RoboSubtaskNet: Temporal Sub-task Segmentation for Human-to-Robot Skill Transfer in Real-World Environments
Dharmendra Sharma, Archit Sharma, John Reberio, Vaibhav Kesharwani, Peeyush Thakur, Narendra Kumar Dhar, Laxmidhar Behera
TL;DR
RoboSubtaskNet addresses the challenge of temporally segmenting long, untrimmed human demonstrations into robot-executable sub-tasks for real-world human–robot collaboration. It combines attention-enhanced I3D features from RGB and optical flow with a Fibonacci-dilated MS-TCN, plus a transition-aware loss, to produce reliable sub-task sequences that map deterministically to manipulator primitives via a DMP-based execution pipeline.

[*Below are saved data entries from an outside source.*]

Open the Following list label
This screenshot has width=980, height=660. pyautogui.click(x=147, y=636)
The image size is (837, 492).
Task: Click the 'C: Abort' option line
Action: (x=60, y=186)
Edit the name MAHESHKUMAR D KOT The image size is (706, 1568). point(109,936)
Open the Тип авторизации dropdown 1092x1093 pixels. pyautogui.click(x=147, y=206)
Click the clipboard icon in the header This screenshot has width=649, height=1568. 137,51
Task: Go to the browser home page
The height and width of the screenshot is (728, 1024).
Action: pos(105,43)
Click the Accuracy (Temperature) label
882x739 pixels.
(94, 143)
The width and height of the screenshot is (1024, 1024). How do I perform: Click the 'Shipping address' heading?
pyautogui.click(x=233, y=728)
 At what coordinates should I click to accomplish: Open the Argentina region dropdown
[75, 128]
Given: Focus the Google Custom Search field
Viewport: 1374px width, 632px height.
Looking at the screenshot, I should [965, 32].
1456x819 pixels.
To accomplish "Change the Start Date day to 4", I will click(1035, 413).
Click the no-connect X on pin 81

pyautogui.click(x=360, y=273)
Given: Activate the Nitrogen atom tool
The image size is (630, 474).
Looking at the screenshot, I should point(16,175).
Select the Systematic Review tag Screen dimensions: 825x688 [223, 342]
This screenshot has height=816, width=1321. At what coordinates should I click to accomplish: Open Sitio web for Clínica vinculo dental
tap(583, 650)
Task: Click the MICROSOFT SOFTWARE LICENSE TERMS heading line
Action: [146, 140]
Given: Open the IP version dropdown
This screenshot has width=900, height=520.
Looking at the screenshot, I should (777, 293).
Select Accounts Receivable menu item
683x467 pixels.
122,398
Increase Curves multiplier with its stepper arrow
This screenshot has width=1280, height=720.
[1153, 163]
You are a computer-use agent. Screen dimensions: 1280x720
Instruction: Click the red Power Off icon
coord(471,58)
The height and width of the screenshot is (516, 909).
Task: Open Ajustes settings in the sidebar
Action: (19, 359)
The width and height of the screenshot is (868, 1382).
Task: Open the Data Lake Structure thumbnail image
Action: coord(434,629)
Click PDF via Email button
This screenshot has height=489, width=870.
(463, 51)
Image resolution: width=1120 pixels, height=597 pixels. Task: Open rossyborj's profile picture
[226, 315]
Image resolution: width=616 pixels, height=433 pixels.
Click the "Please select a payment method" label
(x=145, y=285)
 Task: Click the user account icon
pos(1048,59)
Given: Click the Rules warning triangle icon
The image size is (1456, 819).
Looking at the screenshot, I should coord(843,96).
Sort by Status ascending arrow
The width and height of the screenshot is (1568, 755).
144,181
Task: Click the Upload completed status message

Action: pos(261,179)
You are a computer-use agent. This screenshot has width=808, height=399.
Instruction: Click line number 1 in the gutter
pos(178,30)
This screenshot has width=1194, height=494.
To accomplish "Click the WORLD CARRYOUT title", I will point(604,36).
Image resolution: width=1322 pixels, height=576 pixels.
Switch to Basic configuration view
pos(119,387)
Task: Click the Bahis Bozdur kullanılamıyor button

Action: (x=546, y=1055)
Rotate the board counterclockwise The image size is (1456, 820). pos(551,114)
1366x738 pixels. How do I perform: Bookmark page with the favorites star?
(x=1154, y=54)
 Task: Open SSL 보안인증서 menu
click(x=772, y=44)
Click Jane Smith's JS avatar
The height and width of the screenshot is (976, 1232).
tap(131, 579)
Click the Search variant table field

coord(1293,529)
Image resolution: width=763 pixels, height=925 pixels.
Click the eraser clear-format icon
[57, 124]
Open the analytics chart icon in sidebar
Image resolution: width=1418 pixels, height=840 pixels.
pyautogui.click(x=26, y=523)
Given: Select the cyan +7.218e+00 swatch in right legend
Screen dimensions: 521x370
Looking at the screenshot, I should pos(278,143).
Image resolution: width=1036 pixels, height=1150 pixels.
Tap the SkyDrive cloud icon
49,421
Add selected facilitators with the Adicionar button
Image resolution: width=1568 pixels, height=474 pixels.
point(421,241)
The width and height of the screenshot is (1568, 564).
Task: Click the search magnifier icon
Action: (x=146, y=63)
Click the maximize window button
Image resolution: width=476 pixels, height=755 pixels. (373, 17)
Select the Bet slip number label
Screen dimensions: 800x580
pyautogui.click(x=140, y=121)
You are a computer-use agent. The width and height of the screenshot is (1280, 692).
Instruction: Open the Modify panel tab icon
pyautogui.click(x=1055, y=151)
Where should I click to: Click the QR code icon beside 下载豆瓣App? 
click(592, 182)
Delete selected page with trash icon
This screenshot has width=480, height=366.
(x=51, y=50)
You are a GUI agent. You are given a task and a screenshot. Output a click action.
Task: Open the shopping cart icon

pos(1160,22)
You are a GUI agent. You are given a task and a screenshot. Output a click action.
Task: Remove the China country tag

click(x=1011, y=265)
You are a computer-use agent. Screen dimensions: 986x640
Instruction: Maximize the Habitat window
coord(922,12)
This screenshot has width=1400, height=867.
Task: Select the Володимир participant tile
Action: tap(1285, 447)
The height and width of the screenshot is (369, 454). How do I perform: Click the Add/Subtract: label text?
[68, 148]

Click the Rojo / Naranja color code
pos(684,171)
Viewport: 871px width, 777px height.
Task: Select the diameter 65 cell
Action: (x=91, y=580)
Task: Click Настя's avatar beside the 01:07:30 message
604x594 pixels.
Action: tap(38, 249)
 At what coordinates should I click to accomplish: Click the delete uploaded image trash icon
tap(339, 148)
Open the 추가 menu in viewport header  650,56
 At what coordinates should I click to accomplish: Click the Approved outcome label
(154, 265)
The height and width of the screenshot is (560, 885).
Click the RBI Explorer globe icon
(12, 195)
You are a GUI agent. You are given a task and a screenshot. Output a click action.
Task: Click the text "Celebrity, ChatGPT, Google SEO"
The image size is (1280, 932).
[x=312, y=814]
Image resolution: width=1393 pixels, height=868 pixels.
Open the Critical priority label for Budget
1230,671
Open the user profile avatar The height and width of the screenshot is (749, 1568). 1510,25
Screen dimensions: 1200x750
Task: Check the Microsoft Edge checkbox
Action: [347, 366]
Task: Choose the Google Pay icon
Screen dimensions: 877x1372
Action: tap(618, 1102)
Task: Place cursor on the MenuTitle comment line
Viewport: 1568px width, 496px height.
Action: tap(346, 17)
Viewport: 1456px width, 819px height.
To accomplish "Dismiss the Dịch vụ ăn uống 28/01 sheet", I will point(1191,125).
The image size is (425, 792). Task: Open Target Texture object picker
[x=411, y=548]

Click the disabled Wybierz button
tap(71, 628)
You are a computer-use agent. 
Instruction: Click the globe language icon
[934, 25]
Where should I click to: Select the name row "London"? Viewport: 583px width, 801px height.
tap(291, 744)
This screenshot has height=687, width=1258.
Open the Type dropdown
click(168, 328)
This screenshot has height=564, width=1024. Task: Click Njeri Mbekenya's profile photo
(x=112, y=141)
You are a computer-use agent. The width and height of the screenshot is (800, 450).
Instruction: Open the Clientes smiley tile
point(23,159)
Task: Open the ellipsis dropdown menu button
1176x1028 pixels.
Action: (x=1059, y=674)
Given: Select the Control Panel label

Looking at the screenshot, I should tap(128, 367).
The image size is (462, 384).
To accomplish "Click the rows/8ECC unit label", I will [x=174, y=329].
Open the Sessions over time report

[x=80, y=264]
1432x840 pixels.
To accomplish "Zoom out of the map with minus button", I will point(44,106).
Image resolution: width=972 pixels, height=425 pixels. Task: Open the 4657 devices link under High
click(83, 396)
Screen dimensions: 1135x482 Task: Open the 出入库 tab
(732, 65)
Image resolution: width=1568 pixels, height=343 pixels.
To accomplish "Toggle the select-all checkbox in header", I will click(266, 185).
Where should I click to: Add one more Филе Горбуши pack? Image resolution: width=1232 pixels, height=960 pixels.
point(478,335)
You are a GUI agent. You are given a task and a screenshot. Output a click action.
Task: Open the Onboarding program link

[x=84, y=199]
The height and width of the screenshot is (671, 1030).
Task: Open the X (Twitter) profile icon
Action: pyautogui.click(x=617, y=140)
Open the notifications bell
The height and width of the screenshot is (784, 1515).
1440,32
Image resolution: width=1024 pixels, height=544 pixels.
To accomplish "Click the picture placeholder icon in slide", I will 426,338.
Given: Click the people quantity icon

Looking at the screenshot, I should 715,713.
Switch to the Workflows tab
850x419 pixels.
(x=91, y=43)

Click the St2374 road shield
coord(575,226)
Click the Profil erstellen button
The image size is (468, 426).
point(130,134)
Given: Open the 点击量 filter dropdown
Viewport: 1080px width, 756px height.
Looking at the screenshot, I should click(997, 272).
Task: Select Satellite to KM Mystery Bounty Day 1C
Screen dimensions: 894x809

A new RoboSubtask dataset of healthcare and industrial demonstrations is introduced to align vision understanding with robotic control, and the full perception-to-execution system is validated end-to-end on a 7-DOF Kinova Gen3, achieving high task success and practical run-times. The work demonstrates a practical path from fine-grained video understanding to deployable robot manipulation in real-world environments, with strong segmentation performance on benchmarks and robust end-to-end execution in physical trials.
Abstract
Temporally locating and classifying fine-grained sub-task segments in long, untrimmed videos is crucial to safe human-robot collaboration. Unlike generic activity recognition, collaborative manipulation requires sub-task labels that are directly robot-executable. We present RoboSubtaskNet, a multi-stage human-to-robot sub-task segmentation framework that couples attention-enhanced I3D features (RGB plus optical flow) with a modified MS-TCN employing a Fibonacci dilation schedule to capture better short-horizon transitions such as reach-pick-place. The network is trained with a composite objective comprising cross-entropy and temporal regularizers (truncated MSE and a transition-aware term) to reduce over-segmentation and to encourage valid sub-task progressions. To close the gap between vision benchmarks and control, we introduce RoboSubtask, a dataset of healthcare and industrial demonstrations annotated at the sub-task level and designed for deterministic mapping to manipulator primitives. Empirically, RoboSubtaskNet outperforms MS-TCN and MS-TCN++ on GTEA and our RoboSubtask benchmark (boundary-sensitive and sequence metrics), while remaining competitive on the long-horizon Breakfast benchmark. Specifically, RoboSubtaskNet attains F1 @ 50 = 79.5%, Edit = 88.6%, Acc = 78.9% on GTEA; F1 @ 50 = 30.4%, Edit = 52.0%, Acc = 53.5% on Breakfast; and F1 @ 50 = 94.2%, Edit = 95.6%, Acc = 92.2% on RoboSubtask. We further validate the full perception-to-execution pipeline on a 7-DoF Kinova Gen3 manipulator, achieving reliable end-to-end behavior in physical trials (overall task success approx 91.25%). These results demonstrate a practical path from sub-task level video understanding to deployed robotic manipulation in real-world settings.